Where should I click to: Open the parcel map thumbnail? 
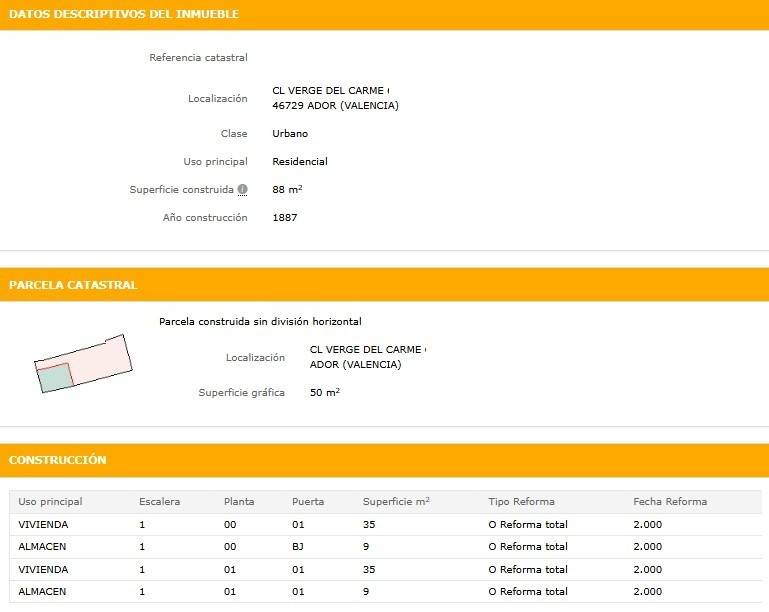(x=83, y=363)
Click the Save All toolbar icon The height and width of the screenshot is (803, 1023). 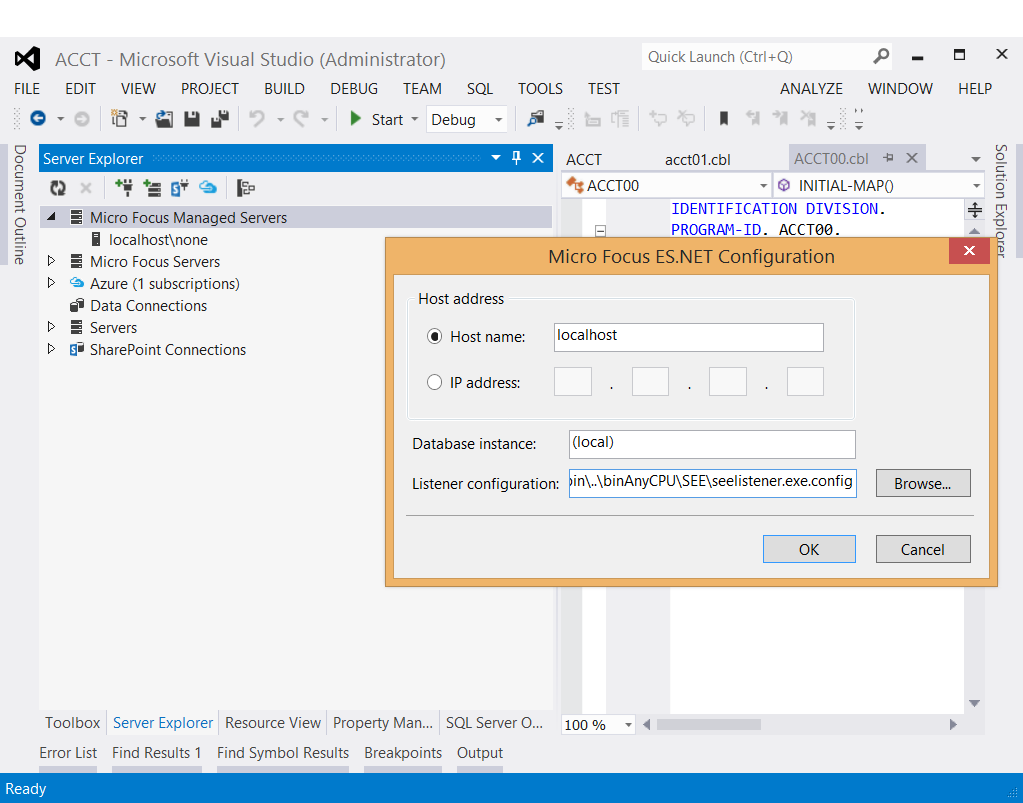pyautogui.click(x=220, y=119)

--

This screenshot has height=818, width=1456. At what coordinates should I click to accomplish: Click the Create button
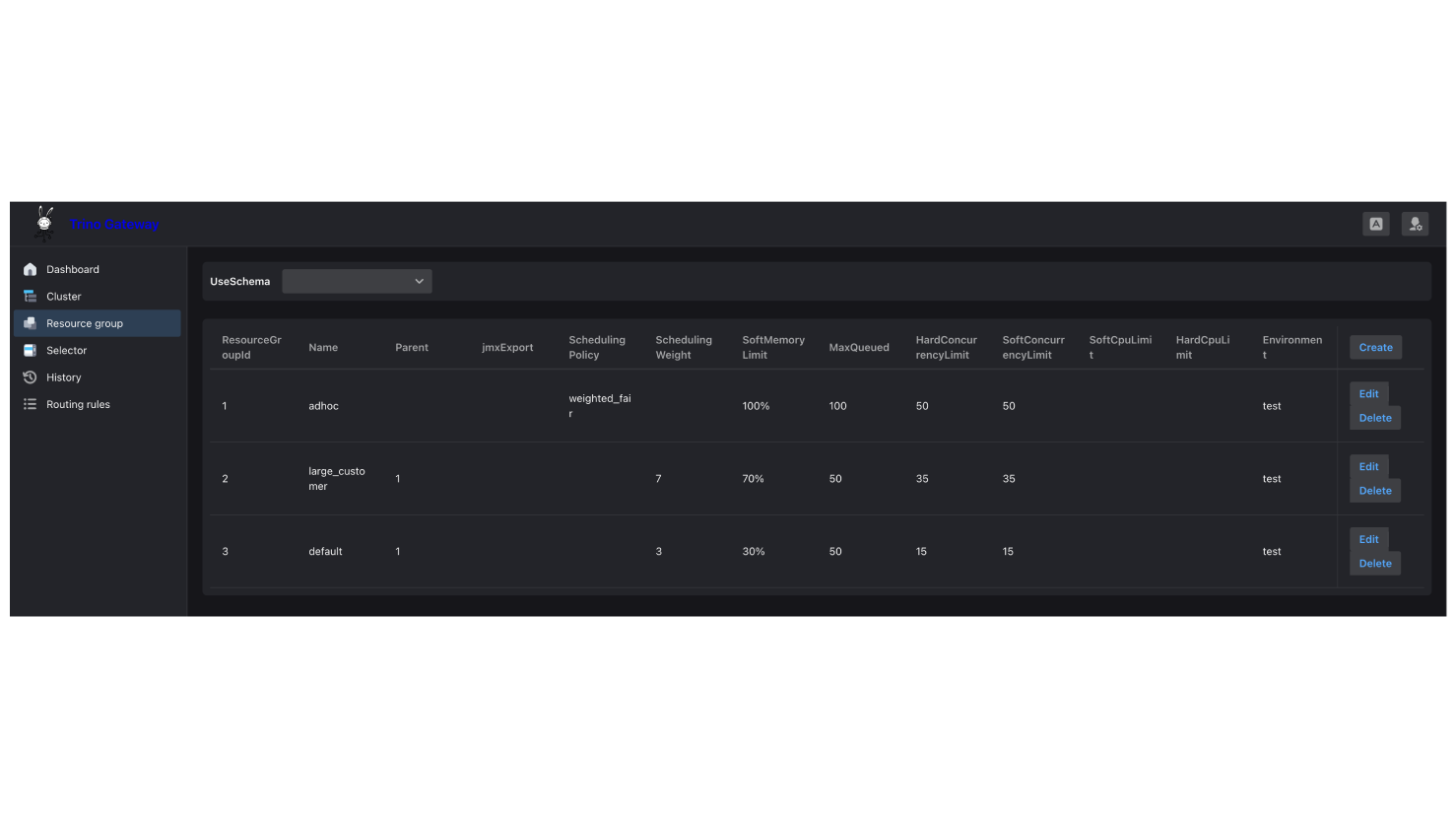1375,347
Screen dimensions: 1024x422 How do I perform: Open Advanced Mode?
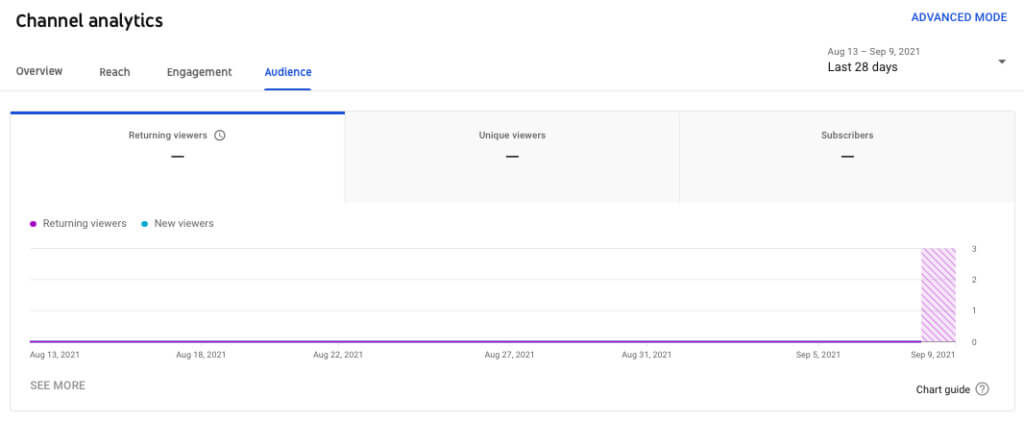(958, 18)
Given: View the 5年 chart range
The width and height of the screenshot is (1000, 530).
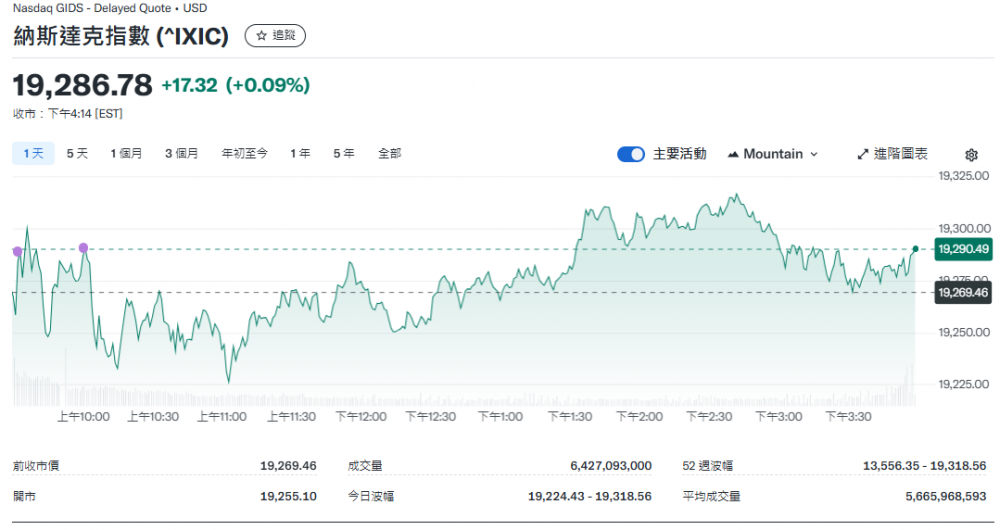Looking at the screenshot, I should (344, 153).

Exercise directions ▸ Leaving pictures out, output the lines of the data above from the one with "This screenshot has" through the one with "Given: View the 5年 chart range", word for word.

Task output ▸
This screenshot has height=818, width=1456. At what coordinates should I click to accomplish: Click the Create button
1375,347
Screen dimensions: 1024x422 How do I perform: Open Advanced Mode?
(958, 18)
Given: View the 5年 chart range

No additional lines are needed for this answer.